◆ PROBLEM ◆
Your answer must contain each line of the listing in which "agent" appears, copied in full.

◆ RECORD SET ◆
##########

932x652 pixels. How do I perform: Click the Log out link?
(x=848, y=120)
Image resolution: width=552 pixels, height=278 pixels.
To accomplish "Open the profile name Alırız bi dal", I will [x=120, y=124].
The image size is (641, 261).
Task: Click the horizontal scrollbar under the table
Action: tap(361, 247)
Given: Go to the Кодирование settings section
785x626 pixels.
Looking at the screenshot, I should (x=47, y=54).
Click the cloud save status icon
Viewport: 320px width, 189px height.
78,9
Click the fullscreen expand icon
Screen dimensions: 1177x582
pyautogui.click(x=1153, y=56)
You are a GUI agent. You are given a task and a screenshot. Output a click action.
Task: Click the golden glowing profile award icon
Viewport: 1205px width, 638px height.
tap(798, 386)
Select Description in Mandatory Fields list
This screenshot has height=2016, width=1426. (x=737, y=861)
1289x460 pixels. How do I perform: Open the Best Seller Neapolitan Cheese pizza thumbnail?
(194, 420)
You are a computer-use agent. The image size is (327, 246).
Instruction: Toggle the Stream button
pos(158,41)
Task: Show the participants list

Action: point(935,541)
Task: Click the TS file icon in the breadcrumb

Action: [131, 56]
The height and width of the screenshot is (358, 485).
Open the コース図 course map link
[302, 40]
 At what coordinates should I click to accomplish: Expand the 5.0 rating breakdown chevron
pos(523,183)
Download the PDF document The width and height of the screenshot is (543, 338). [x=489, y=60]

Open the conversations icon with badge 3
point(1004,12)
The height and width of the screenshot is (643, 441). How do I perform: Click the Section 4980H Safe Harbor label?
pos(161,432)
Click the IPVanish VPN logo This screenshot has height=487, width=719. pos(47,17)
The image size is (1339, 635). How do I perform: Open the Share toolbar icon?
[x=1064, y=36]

##########

◆ RESULT ◆
You are a GUI agent. You are given a task and a screenshot. Output a click action.
You are a computer-use agent. The image size is (327, 246).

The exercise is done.